# Shrink Band Technique



## MF-Alpines (Mar 29, 2010)

What's your technique to get the shrink bands to adhere to jars? I don't do creams/lotions much (only foot cream, so far). I sell in small jars and have the bands that fit the jars (bought from the same company), but I have a heck of a time getting them to adhere without blowing them off.

How do y'all do it?


----------



## Jenny M (Nov 21, 2009)

Well, two things I finally learned from my electrician husband. 

Use a shrink wrap as close to the size of the item you need to wrap so it's not too loose.
Put the hairdrier back in the bathroom & go get your husband's heat gun out of the tool shed.

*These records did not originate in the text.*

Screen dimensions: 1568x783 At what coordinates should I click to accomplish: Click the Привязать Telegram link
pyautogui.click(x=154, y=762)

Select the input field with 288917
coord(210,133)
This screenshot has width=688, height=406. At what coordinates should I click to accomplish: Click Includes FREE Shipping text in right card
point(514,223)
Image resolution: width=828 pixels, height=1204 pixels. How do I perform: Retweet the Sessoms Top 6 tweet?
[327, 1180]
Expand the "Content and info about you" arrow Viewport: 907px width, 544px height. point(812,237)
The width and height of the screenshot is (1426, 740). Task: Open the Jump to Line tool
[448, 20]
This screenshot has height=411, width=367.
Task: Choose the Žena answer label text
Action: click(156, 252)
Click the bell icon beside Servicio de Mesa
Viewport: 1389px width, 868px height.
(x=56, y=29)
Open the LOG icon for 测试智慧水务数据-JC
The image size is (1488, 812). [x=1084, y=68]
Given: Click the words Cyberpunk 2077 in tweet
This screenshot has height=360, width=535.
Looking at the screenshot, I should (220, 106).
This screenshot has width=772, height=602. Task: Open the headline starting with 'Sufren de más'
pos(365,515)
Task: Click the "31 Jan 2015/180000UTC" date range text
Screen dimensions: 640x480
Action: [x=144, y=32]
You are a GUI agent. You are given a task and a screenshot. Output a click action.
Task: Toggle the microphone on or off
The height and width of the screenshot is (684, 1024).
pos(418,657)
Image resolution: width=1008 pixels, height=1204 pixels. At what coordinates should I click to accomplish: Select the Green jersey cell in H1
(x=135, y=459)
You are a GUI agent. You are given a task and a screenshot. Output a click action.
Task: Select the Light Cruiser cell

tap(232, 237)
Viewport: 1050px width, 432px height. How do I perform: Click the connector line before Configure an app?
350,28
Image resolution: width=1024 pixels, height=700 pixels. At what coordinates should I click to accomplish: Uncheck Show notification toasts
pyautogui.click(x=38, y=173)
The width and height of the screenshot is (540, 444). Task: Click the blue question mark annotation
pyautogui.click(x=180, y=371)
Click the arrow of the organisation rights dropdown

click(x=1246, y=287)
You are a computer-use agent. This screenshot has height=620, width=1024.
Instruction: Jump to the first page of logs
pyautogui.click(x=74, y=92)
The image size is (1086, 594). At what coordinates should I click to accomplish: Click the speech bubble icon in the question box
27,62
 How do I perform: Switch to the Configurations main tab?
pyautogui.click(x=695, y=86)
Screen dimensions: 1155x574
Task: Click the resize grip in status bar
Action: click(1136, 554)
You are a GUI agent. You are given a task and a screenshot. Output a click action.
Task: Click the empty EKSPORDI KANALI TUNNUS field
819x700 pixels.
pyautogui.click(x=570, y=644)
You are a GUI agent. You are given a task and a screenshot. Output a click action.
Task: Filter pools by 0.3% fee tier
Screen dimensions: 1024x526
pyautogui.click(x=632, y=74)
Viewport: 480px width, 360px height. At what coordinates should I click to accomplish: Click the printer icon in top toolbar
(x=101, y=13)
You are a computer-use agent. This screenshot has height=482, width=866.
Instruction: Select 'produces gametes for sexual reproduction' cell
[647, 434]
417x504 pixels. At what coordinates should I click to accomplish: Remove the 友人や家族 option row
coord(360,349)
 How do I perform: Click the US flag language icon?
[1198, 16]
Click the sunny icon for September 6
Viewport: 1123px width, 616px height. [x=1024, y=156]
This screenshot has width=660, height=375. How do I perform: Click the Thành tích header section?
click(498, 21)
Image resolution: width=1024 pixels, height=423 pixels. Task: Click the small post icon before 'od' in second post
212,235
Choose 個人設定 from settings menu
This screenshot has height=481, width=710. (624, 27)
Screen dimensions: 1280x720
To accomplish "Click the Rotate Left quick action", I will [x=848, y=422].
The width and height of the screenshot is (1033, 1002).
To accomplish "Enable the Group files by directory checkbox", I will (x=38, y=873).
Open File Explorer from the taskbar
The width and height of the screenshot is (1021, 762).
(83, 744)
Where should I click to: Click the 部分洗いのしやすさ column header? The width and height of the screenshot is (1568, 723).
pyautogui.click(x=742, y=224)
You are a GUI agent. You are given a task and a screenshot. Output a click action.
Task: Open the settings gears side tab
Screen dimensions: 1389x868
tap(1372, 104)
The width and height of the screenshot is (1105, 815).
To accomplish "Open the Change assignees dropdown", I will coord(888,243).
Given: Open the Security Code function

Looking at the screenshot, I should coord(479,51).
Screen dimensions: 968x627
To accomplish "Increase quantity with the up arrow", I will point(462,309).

Quick, close flicks of the heat gun over the item should get you a nice smooth finish.

Hope this helps.


----------



## MF-Alpines (Mar 29, 2010)

Thanks, Jenny.



Jenny M said:


> Put the hairdrier back in the bathroom & go get your husband's heat gun out of the tool shed.


This made me laugh!


----------



## H Diamond Farms (Jun 3, 2011)

Jenny M said:


> Put the hairdrier back in the bathroom & go get your husband's heat gun out of the tool shed.


I know this is older, but it made me rofl. In my house, it's the other way around, lol. 
I have to go steal my heat gun back from my husband who took it to the shop in the first place!


----------



## NubianSoaps.com (Oct 26, 2007)

Heat guns are super cheap via harborfreight.com I only heatshrink Lee's soap dish to soap and my loofa's which my grandson does, he uses my old blow drier.


----------



## Guest (Sep 2, 2012)

move the gun over the shrink band quickly or you melt it off.. sometimes have to wave it around a little .... not to close...


----------



## Dorit (Apr 20, 2011)

For a 4oz jar I use the 4x6 bags that I use for the soaps. Buying bands is much more costly. I shimmy the bag down the jar till the lid and body is covered. Cut the sealed end to let out trapped air. once snug I take an x-acto and trim even with the top of the jar. I use the low setting because there is less room for error. And hit back and forth like hair spray. Sometimes I blow from the bottom pointing up, on an angle. Do not leave an overhang on top, it never lays down flat. Get a heat gun, worth it in time saved. Dorit


----------